_What you need to do_. Print the lines of data below, unchanged, from the start of the data up to and including the line containing "The image size is (320, 568).".
BEGIN Extracted material
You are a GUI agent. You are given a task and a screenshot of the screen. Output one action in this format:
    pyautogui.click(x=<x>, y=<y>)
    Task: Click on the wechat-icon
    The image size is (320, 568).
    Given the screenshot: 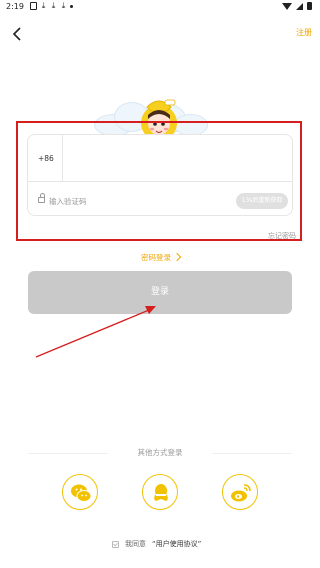 What is the action you would take?
    pyautogui.click(x=82, y=493)
    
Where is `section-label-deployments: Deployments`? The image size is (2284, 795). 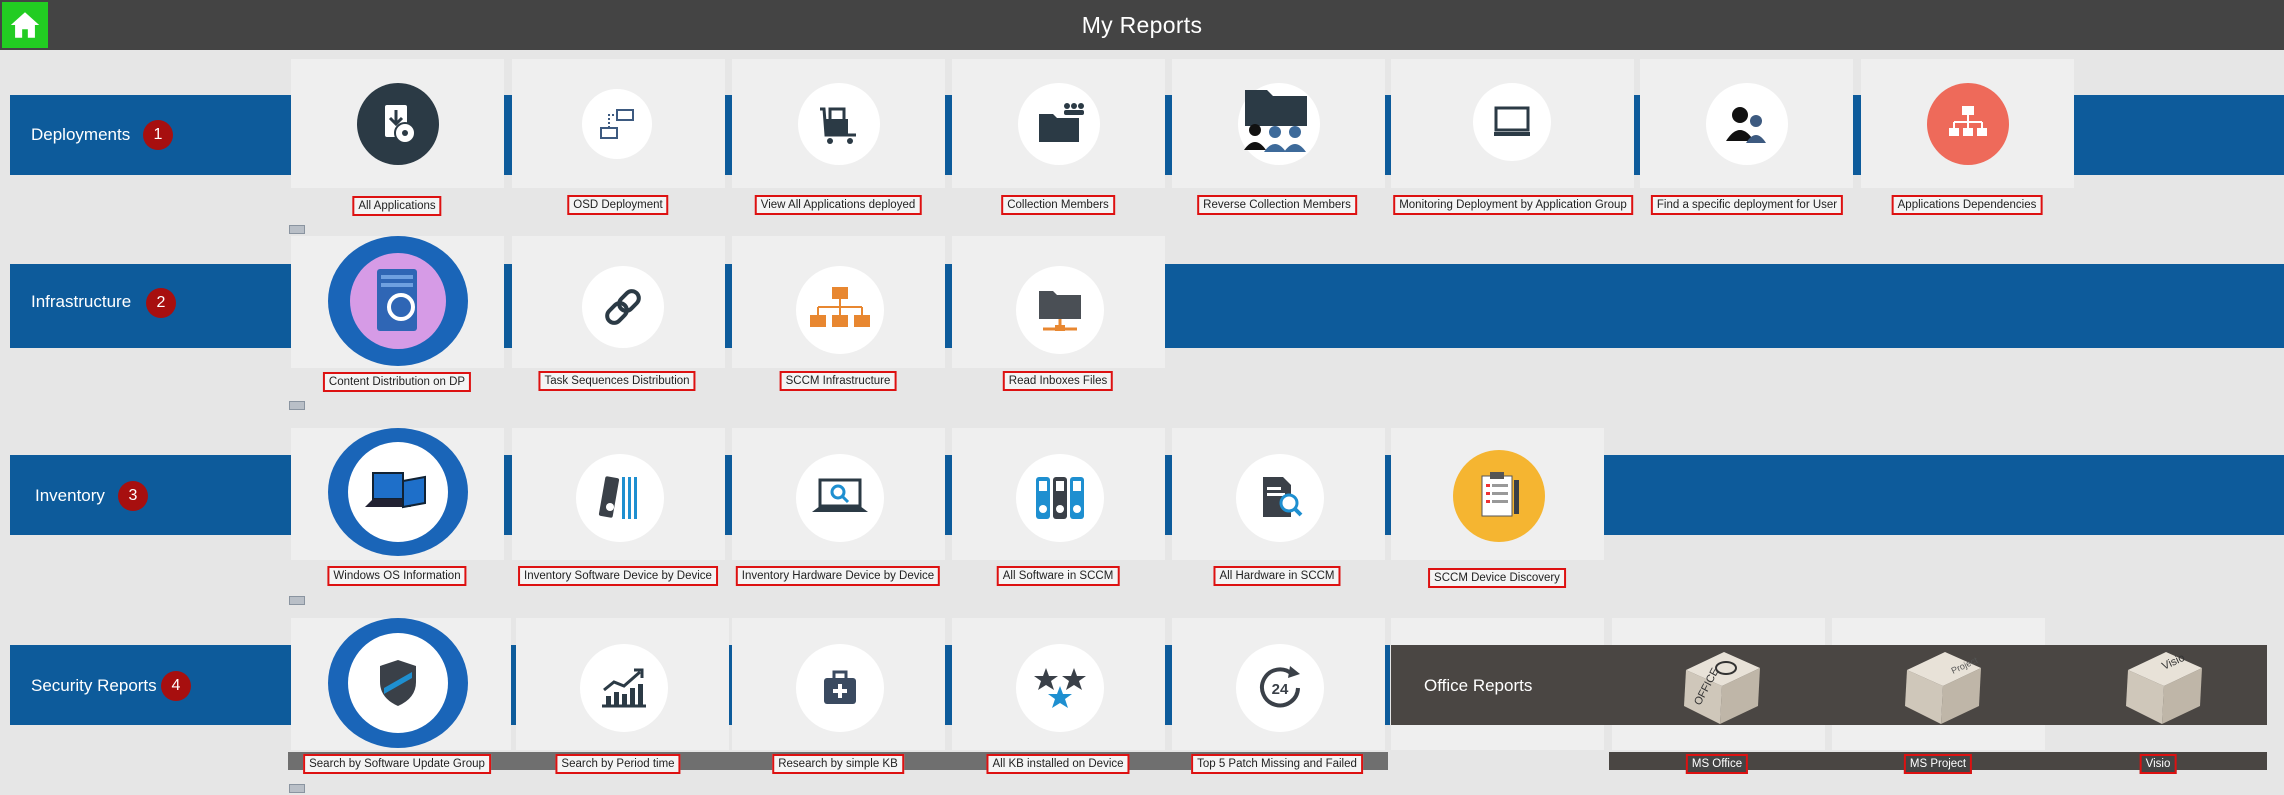
section-label-deployments: Deployments is located at coordinates (81, 134).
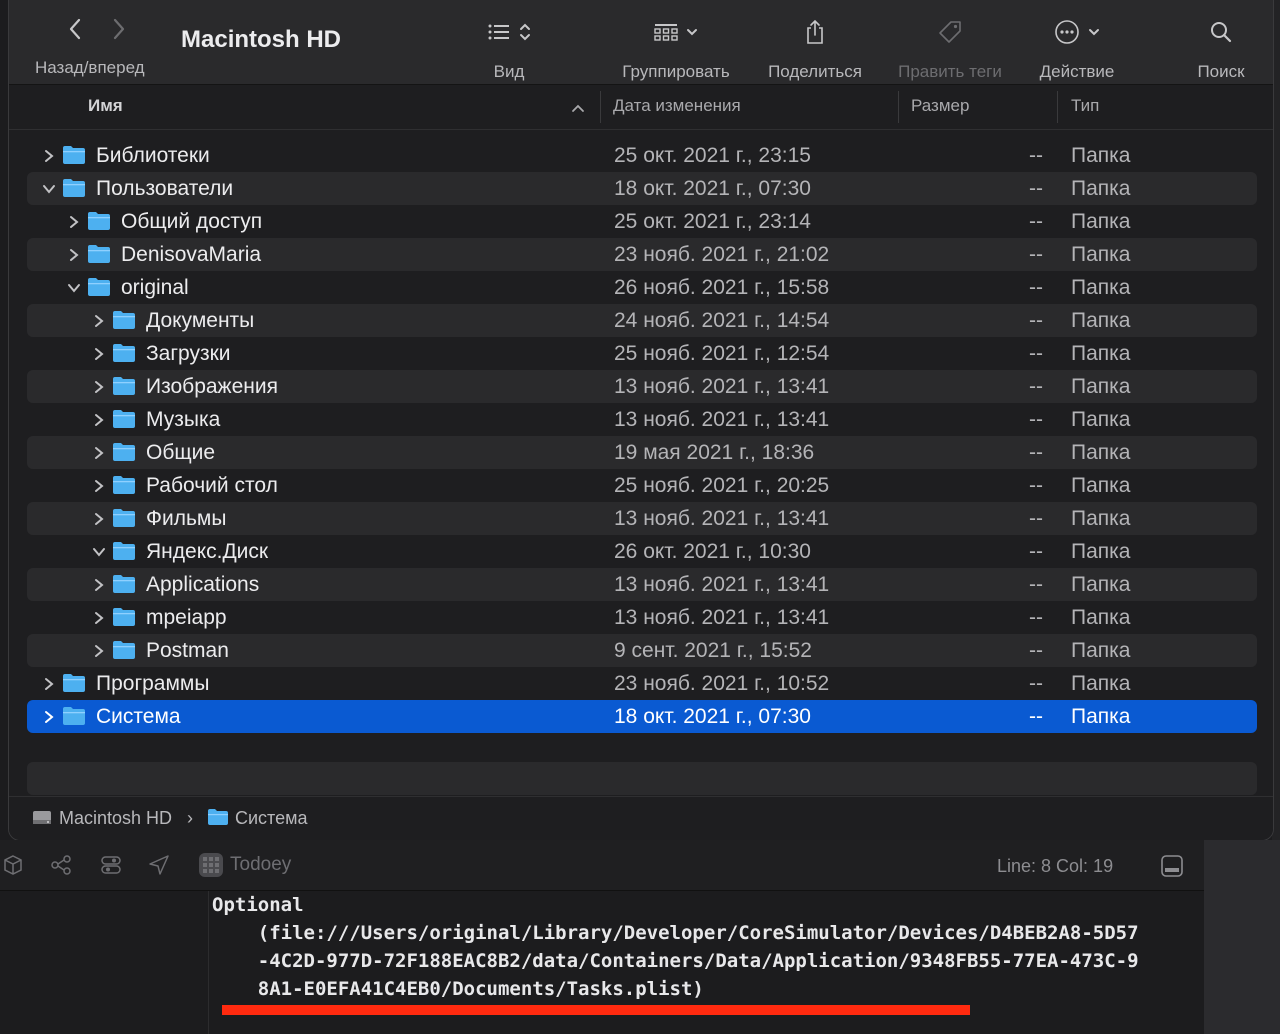 This screenshot has width=1280, height=1034. I want to click on file-date: 26 окт. 2021 г., 10:30, so click(712, 552).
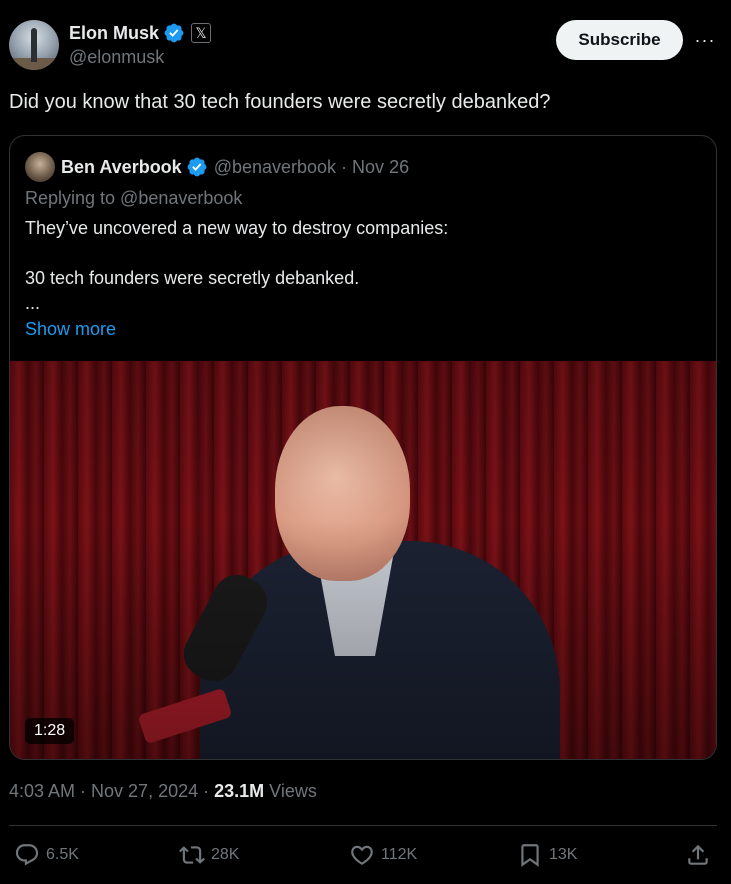  I want to click on quoted-tweet-header: Ben Averbook @benaverbook · Nov 26, so click(217, 167).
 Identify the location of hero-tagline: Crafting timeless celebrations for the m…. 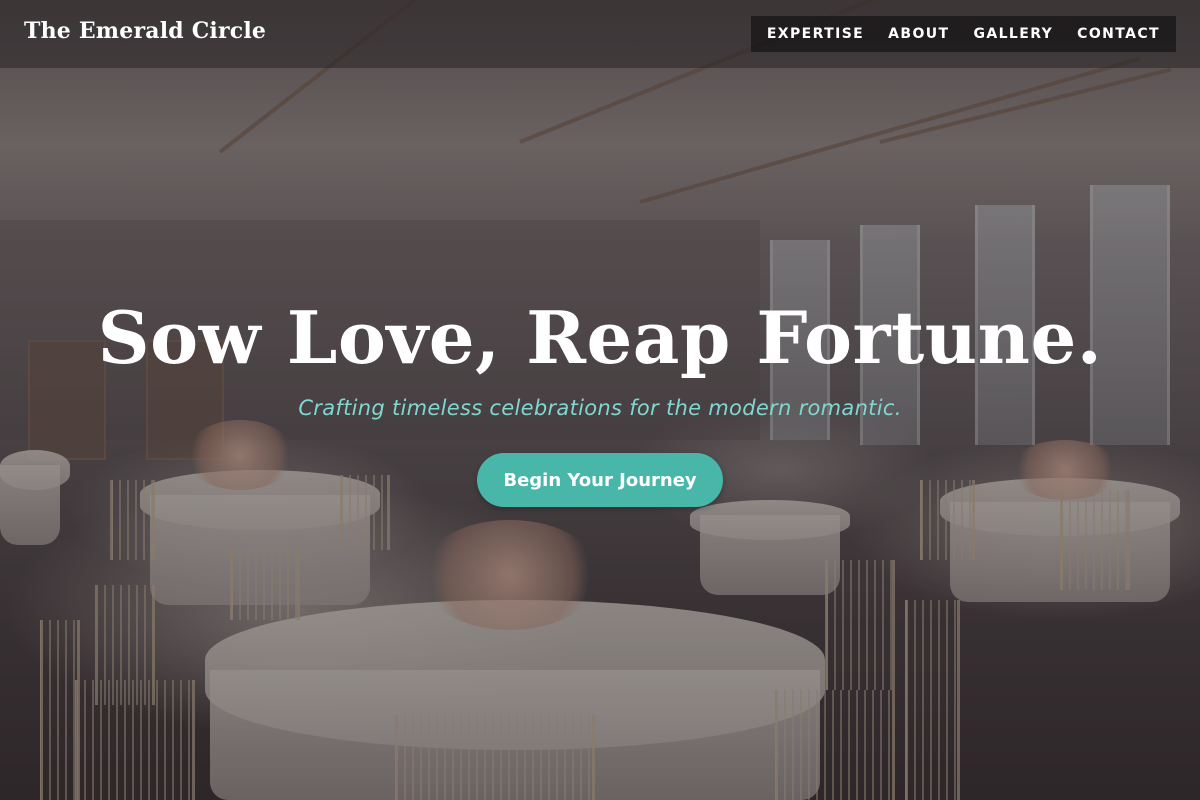
(600, 408).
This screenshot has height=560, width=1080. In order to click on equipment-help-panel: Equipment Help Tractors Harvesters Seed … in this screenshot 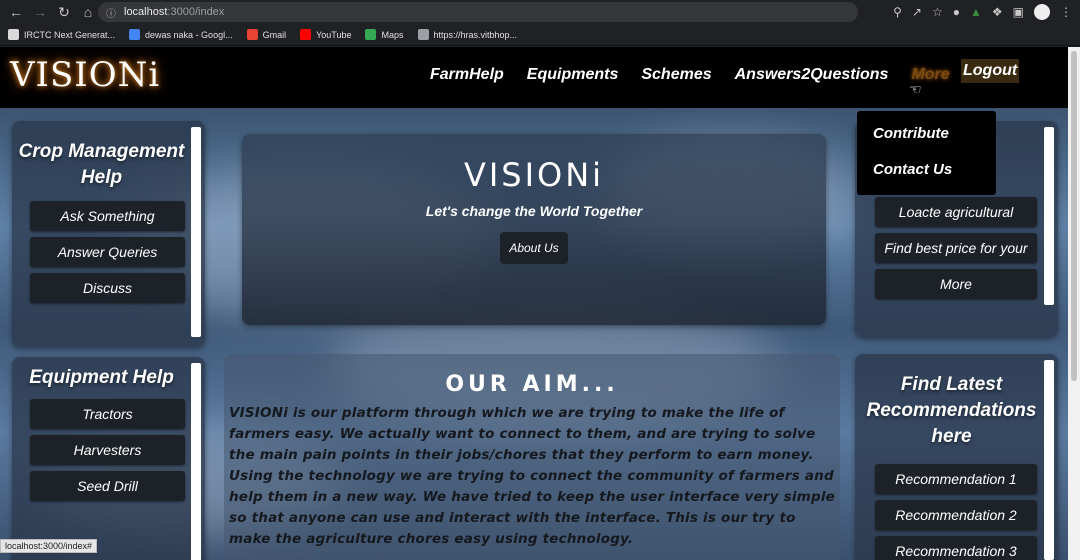, I will do `click(108, 458)`.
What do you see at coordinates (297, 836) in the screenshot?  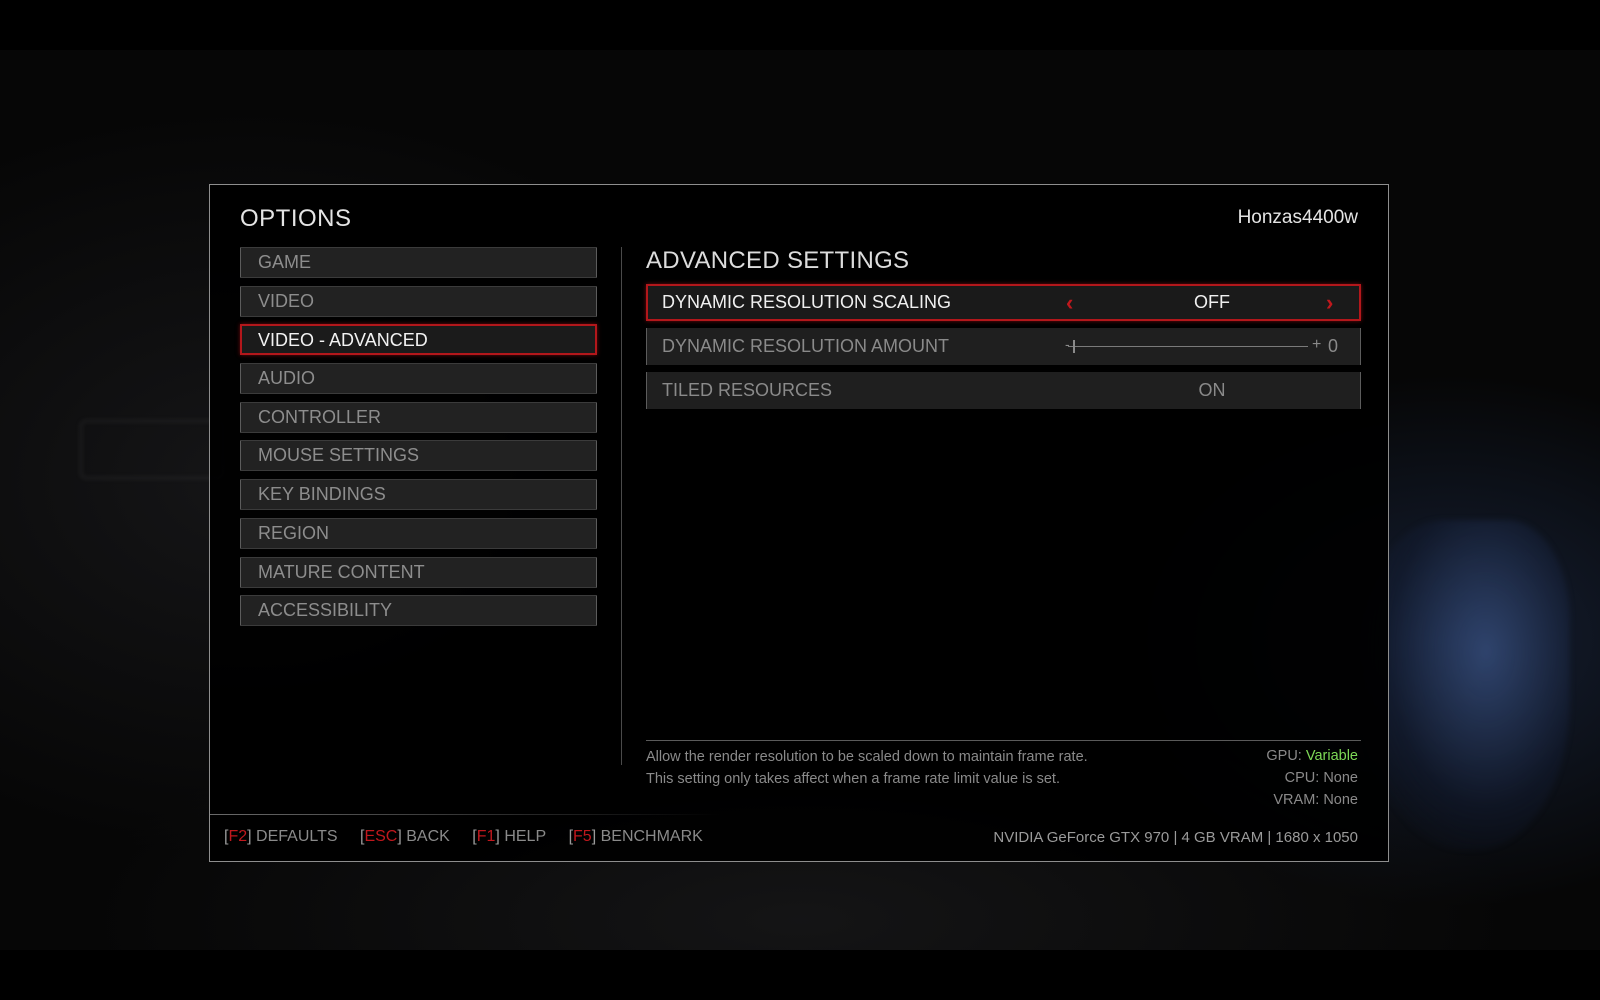 I see `key-label: DEFAULTS` at bounding box center [297, 836].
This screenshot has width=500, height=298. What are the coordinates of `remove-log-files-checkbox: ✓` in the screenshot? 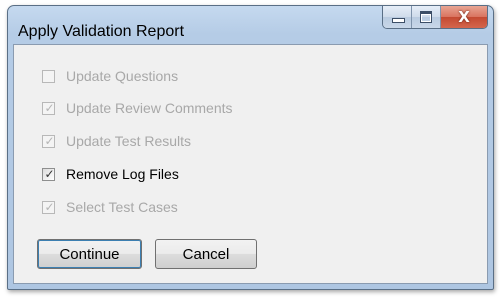 It's located at (48, 174).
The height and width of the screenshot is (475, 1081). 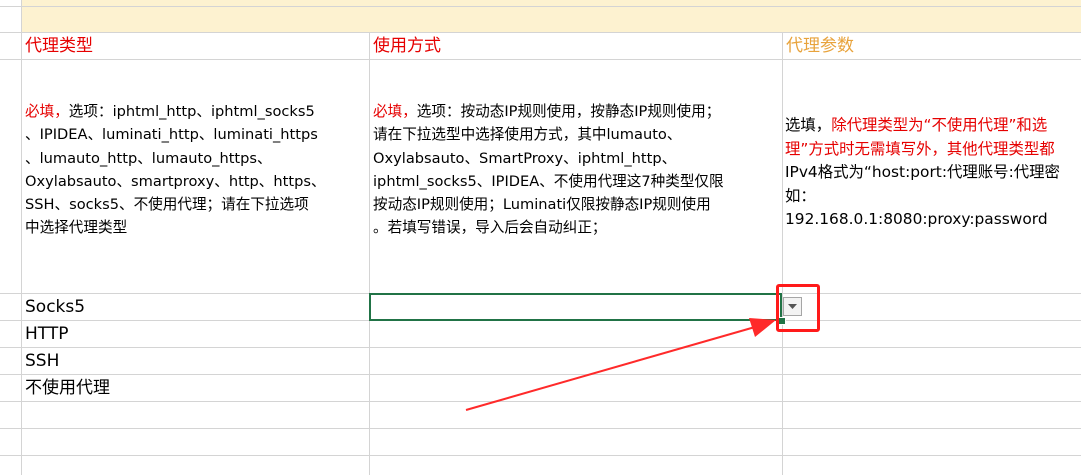 What do you see at coordinates (576, 46) in the screenshot?
I see `header-usage-mode: 使用方式` at bounding box center [576, 46].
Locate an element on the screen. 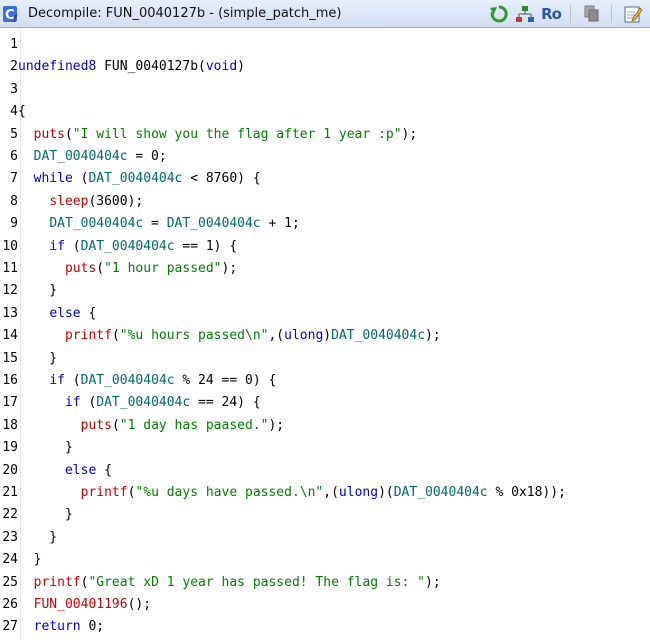 This screenshot has height=640, width=650. code-text: DAT_0040404c = 0; is located at coordinates (100, 156).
END Extracted material
_Written reply_.
You are a GUI agent. You are given a task and a screenshot of the screen. Output one action in this format:
    pyautogui.click(x=<x>, y=<y>)
    Task: Click on the wechat-icon
    The image size is (320, 568).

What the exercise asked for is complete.